Even after a 33 percent surge to about $800 billion in market value this year, Apple's shares appear cheap going by the most widely used method to value stocks: the price-earnings ratio.
In fact, if you applied the same P/E ratio to Apple as the rest of the stock market, the technology juggernaut's shares would be 19 percent higher, according to calculations by Bespoke Investment Group. Applying the same multiple as rest of the S&P's tech sector gives Apple an estimated value more than 30 percent higher than where it is right now, according to Bespoke.
Source: Bespoke Investment Group
"Apple (AAPL) has had quite a run, but it's still on the cheap side relative to the broader market," says the Bespoke report. "If AAPL had the same P/E ratio as the S&P 500, it would have a share price of $184, while a multiple similar to the technology sector would translate to a price of $211."

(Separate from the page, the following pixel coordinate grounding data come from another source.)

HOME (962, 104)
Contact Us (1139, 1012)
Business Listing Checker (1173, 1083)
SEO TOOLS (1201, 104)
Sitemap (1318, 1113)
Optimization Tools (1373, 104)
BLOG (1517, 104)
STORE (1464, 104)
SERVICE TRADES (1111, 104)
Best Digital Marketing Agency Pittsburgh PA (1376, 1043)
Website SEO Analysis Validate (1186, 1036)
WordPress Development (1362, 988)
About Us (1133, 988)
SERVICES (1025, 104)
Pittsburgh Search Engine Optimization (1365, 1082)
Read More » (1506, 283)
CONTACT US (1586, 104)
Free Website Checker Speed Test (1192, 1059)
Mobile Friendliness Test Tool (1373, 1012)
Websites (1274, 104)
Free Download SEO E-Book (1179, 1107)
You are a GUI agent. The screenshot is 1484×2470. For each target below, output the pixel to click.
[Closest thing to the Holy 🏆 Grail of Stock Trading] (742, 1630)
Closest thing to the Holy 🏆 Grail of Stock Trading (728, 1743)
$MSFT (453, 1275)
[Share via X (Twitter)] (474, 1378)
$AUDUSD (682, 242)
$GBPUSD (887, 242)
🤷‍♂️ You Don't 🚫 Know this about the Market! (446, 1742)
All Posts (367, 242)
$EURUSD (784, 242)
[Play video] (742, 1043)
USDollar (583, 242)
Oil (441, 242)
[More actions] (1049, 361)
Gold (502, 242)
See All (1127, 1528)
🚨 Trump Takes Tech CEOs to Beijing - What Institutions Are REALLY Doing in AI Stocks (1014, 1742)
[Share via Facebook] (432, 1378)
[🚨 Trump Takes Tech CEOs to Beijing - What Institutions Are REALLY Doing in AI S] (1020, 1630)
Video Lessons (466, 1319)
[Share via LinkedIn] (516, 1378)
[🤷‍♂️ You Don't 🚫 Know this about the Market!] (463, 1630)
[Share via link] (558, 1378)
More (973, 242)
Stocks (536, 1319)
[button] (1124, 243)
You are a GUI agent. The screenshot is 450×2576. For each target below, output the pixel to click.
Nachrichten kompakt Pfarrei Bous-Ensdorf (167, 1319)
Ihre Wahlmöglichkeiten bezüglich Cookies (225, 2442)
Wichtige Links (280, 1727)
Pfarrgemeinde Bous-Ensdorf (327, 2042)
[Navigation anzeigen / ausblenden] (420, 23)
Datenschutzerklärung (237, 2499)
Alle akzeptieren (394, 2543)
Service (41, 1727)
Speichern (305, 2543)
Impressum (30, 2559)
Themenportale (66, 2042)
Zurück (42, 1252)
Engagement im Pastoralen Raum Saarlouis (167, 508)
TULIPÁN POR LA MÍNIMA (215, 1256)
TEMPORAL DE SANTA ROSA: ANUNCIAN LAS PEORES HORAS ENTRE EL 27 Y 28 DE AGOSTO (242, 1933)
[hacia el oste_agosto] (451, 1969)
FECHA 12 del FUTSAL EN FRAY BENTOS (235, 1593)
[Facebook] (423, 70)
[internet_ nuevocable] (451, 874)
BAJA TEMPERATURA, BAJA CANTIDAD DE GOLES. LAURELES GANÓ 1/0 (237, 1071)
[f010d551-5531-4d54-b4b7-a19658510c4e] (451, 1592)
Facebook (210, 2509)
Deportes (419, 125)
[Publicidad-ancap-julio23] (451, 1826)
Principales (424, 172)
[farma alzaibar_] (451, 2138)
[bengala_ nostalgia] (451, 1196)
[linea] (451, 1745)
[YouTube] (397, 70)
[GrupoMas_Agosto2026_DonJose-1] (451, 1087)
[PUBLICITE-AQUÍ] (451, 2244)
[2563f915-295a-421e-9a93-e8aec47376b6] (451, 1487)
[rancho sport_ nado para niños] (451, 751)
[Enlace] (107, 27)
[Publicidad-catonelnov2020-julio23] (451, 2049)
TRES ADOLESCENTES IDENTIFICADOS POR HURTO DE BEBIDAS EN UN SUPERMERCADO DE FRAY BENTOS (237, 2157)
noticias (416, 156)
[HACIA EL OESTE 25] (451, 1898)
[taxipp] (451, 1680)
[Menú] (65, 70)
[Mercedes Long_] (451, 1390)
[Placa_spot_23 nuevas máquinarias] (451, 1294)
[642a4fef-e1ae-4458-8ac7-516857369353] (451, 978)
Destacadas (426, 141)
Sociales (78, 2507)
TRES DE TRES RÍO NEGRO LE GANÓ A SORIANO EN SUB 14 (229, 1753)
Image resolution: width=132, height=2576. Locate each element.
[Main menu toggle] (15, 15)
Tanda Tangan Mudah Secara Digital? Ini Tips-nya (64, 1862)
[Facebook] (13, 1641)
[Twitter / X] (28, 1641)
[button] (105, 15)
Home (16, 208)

But alas, Apple closed Tuesday at $154.45 a share with a trailing P/E of just above 18. The S&P 500 currently has a trailing multiple of 21.6 and the technology sector trades for a trailing P/E of 24.7.
"AAPL has a lower P/E ratio than nine of the 11 S&P 500 sectors," the Bespoke report added.
So why are investors willing to pay more per earnings for stocks that, on average, are going to grow profits at a slower pace than Apple?
That question has plagued Apple investors for a while.
It didn't always use to be this way. During the last bull market, Apple traded at a P/E ratio in the high 30s. The multiple collapsed with most other stocks during the housing crisis, but then retook that multiple above 30 as the latest bull market began.
Apple trailing P/E, 15 years
But then something happened. Apple began hitting its stride with successful recurring models of the iPhone and in the process began accumulating an unprecedented amount of cash. In 2012, it declared a dividend, something growth stocks that wanted to stay in the good graces of growth managers didn't do.
Investors began treating the shares as an asset class because of the company's sheer size and cash hoard. A safe place to park money even. The cash reached a record $256.8 billion in the fiscal second quarter of this year.
But it's not like the company stopped growing, or will stop in the near future. Bespoke points out that Apple will increase earnings by 15 percent over the next one year, according to analysts' estimates.
It's possible investors just don't know how to value a company with this much cash and earnings power because they've never seen something like this before. Its market cap is the largest in the world of any public company.
Despite this, UBS did some analysis last month and found incredibly that investors still "underown" Apple. The stock makes up 1.3 percent of global active managers' portfolios, on average, according to UBS. Yet its average weighting in global benchmarks is 2 percent, UBS shows.
It's unclear what the company or Wall Street analysts can do to get investors to value Apple in the same way they do other stocks. Some speculate it's not up to them, but President Donald Trump and Congress.
A repatriation tax break would free up the majority of that cash position collecting dust overseas to be brought back to the U.S. and used by Apple for R&D, takeovers and capital distribution.
For now, the stock remains in a valuation purgatory.